A non-partisan organization, which works at the state and national level, MomsRising tackles problems that don’t get adequate recognition. Statistics that the public should be aware of are underscored. For example, you may not hear on the campaign trail that 25% of families with children under six live in poverty, single mothers make 60 cents to a man’s dollar, or that 75% of American mothers are in the labor force.
The website has excerpts from Ann Crittenden’s book The Price of Motherhood.
Included is the quote,
“…having a baby is the worse financial decision a woman can make.”
On social security Crittenden writes,
“[Women] earn a zero for every year they spend caring for family members. This means that motherhood is the single biggest risk factor for poverty in old age.”
With a present membership of 160,000, MomsRising has the muscle to request Palin to clarify her positions. They want to know where she stands on “healthcare, fair pay, paid family and medical leave, early learning, paid sick days, and flex-work options.
I interviewed Joan Blades by telephone to get her reaction to Palin — who actively references her role as a mother. “We haven’t heard her agenda yet,” Blades told me. “The focus needs not to be on [her] personal family issues, but what she would do as Vice President.”
Blades spoke passionately about the “40,000 children in kindergarten who are home alone after school,” and “the heart-wrenching” e-mail correspondence that she receives. Many write her to discuss the conflicting choices they are forced to face, often between “feeding their children or taking care of them.” Blades emphasized, “We’ve got to get to the issues, so that all women have the supports that they need. We need to make it possible for people to choose work.”
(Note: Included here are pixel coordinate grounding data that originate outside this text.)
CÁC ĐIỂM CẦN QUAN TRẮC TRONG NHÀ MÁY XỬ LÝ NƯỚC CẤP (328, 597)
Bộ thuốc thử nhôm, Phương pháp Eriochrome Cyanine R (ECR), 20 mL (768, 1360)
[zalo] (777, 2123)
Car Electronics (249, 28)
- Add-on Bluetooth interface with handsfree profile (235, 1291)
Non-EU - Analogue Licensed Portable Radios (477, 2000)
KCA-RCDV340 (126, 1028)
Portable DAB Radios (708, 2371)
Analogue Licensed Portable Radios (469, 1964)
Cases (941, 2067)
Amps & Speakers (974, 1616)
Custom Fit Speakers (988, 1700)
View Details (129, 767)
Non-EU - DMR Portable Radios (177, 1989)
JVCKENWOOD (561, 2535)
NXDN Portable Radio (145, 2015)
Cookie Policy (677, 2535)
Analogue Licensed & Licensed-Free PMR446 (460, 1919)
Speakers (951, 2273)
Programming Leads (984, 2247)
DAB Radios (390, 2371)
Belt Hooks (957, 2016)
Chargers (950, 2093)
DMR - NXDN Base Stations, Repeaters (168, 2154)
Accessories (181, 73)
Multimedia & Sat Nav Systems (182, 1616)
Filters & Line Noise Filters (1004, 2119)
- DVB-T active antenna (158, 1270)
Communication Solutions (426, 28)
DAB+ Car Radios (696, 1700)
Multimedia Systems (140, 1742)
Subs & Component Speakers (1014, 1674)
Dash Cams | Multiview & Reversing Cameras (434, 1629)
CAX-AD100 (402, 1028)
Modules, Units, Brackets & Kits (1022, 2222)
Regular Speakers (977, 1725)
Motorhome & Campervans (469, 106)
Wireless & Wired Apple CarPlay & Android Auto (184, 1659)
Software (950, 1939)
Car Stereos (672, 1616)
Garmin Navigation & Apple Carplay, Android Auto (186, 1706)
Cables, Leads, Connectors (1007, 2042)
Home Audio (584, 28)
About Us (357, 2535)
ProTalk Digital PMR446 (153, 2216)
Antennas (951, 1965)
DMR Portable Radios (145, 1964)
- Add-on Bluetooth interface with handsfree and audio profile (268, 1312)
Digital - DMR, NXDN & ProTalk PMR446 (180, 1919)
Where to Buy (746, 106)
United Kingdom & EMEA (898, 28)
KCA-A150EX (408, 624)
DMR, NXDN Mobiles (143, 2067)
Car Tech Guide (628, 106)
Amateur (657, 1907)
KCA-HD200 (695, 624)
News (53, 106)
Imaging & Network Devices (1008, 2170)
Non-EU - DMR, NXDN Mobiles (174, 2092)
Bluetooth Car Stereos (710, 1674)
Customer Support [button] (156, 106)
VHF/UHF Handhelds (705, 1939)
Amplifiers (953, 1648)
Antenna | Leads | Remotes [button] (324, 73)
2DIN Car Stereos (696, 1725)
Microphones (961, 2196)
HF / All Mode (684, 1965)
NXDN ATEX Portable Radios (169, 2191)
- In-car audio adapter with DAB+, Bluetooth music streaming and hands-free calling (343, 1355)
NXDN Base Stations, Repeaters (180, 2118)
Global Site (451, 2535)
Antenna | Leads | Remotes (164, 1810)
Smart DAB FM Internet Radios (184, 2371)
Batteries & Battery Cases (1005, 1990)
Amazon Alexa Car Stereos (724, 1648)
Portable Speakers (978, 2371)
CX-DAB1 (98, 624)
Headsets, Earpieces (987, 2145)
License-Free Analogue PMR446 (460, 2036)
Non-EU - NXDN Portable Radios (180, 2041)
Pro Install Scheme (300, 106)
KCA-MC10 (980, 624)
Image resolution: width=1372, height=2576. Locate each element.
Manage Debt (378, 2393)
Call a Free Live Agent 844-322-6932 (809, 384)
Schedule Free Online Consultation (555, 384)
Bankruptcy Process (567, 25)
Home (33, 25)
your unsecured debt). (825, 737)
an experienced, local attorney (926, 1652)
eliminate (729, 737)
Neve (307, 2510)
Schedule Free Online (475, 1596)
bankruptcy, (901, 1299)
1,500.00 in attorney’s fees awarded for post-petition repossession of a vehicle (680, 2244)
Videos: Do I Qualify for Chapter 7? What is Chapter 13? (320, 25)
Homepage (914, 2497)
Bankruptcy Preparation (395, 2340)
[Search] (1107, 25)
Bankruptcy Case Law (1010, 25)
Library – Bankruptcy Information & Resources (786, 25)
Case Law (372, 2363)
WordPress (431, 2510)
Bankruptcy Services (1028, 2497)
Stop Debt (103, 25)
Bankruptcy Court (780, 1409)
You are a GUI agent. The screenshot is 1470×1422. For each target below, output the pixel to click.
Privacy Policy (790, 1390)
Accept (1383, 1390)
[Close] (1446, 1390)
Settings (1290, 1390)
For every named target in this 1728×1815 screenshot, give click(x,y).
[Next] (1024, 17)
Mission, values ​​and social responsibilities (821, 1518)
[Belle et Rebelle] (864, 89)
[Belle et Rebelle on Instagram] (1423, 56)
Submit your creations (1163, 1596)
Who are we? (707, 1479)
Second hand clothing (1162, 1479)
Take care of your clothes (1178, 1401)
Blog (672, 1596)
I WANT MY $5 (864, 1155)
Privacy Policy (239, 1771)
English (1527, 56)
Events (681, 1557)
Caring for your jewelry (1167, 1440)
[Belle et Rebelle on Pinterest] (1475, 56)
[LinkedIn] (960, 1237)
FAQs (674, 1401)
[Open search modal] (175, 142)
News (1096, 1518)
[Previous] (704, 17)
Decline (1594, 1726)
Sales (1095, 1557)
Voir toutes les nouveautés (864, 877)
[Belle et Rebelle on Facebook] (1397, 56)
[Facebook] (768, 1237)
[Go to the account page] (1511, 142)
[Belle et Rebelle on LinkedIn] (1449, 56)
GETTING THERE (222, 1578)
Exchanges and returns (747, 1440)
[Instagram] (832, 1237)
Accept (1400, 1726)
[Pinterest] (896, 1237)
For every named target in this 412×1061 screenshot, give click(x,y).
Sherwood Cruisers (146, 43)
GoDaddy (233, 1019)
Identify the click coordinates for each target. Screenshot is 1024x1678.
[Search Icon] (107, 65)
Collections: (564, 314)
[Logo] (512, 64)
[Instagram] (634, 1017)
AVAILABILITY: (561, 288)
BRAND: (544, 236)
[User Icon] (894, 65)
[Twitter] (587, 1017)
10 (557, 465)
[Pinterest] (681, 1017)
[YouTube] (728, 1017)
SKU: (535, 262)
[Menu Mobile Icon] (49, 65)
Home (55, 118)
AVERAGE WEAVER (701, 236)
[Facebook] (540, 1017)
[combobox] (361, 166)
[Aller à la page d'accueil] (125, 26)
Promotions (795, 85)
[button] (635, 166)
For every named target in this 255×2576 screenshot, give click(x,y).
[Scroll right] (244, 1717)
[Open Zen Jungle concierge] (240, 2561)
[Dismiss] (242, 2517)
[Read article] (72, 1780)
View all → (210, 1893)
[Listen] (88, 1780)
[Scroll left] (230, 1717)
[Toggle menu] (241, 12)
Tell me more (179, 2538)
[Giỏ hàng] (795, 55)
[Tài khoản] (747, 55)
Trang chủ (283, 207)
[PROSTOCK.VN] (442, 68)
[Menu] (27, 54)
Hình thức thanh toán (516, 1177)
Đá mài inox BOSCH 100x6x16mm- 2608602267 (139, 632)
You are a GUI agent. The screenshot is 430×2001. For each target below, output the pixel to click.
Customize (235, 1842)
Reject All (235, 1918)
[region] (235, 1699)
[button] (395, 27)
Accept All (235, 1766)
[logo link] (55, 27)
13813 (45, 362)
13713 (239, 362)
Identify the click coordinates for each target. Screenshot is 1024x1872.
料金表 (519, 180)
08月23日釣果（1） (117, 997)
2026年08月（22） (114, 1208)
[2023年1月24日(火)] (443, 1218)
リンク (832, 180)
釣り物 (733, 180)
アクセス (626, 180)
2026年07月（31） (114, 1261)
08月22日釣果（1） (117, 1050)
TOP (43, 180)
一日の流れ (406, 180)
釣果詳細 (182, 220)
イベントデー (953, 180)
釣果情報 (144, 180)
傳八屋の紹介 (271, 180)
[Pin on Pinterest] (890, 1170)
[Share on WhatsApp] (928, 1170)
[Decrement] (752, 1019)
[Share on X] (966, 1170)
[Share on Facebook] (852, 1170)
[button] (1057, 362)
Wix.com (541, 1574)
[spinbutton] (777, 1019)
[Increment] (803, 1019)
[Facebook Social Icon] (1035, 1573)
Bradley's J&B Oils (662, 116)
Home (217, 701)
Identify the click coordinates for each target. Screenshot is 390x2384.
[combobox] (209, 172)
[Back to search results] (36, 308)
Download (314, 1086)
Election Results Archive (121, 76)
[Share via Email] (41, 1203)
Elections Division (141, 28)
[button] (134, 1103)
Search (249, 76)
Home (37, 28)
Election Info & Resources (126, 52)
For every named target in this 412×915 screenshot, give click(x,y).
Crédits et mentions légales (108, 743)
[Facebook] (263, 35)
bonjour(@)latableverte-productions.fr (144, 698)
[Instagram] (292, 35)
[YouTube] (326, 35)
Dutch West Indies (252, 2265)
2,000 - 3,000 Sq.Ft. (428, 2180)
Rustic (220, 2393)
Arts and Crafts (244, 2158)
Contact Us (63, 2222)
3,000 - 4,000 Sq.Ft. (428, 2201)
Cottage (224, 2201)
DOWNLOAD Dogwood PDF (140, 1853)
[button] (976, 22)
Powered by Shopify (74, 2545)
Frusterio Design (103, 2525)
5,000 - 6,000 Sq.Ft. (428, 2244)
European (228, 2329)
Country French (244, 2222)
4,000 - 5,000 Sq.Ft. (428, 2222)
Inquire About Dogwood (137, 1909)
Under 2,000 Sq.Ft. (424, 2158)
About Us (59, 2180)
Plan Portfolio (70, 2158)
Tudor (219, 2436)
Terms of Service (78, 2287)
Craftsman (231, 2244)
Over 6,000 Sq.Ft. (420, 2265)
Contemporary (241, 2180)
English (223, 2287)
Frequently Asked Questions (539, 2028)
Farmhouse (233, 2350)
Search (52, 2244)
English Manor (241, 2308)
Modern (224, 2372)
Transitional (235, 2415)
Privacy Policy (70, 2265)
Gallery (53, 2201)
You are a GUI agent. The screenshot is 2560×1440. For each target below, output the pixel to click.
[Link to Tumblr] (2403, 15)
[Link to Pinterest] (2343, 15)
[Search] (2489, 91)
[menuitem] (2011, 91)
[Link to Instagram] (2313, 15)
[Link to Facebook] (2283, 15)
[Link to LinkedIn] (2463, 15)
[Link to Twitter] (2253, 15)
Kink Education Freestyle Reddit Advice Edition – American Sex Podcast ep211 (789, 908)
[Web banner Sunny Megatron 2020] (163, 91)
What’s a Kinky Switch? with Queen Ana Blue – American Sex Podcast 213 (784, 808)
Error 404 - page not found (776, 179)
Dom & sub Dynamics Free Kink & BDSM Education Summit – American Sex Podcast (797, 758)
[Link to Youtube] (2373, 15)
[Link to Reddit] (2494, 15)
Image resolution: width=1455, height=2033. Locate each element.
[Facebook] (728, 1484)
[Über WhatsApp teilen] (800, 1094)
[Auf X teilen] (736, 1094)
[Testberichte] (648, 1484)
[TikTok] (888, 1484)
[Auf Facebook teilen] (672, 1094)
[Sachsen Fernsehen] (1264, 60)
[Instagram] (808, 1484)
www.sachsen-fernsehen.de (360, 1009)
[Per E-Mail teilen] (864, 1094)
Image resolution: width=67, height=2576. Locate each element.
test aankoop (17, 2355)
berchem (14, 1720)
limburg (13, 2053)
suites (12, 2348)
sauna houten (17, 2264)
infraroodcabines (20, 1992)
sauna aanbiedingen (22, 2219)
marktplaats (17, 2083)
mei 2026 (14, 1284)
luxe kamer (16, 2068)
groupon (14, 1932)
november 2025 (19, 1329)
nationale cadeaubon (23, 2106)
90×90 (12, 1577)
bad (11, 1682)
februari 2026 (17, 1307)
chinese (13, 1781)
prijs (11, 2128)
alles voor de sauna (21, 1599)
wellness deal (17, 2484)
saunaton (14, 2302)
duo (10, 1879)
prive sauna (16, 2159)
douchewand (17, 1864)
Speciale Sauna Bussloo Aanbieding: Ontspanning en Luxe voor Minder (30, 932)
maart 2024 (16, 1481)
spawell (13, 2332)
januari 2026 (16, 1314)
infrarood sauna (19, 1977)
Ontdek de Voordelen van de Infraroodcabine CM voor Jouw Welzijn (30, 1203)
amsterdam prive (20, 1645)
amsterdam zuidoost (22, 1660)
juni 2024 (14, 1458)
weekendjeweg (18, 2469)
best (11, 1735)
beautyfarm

For Blades the question is, “Where are they [Republicans] leading?” She is concerned with “substance, not just form.” In December of 2007, MomsRising was part of a consortium that reached out to all the candidates running in the primaries, with a survey soliciting their positions on “family friendly policy.” Every Democratic contender responded. There was no follow-up from the Republicans.
With Palin not yet weighing in on specifics, if McCain’s past record sets the tone for his potential administration, the future is dismal. In late spring, McCain (although not present for the Ledbetter Fair Pay Act vote) suggested that the legislation wasn’t necessary because women needed more “education and training.” Blades qualified that point of view as “just outrageous.”
Perhaps that is one of the reasons MomsRising has mobilized MomsVote’08. Their set task is to ensure that the country’s 80 million mothers are registered, vote, and get involved. Using the slogan “Use your outside voice!” (a tag line any mother would love), they have aligned with ninety other organizations on this endeavor.
Motherhood has always been used to invoke visceral reactions to a wide range of agendas. With Palin presenting herself as a “pit-bull” on the case, MomsRising is making it their job to find out what she supports, and if she is all bark and no bite.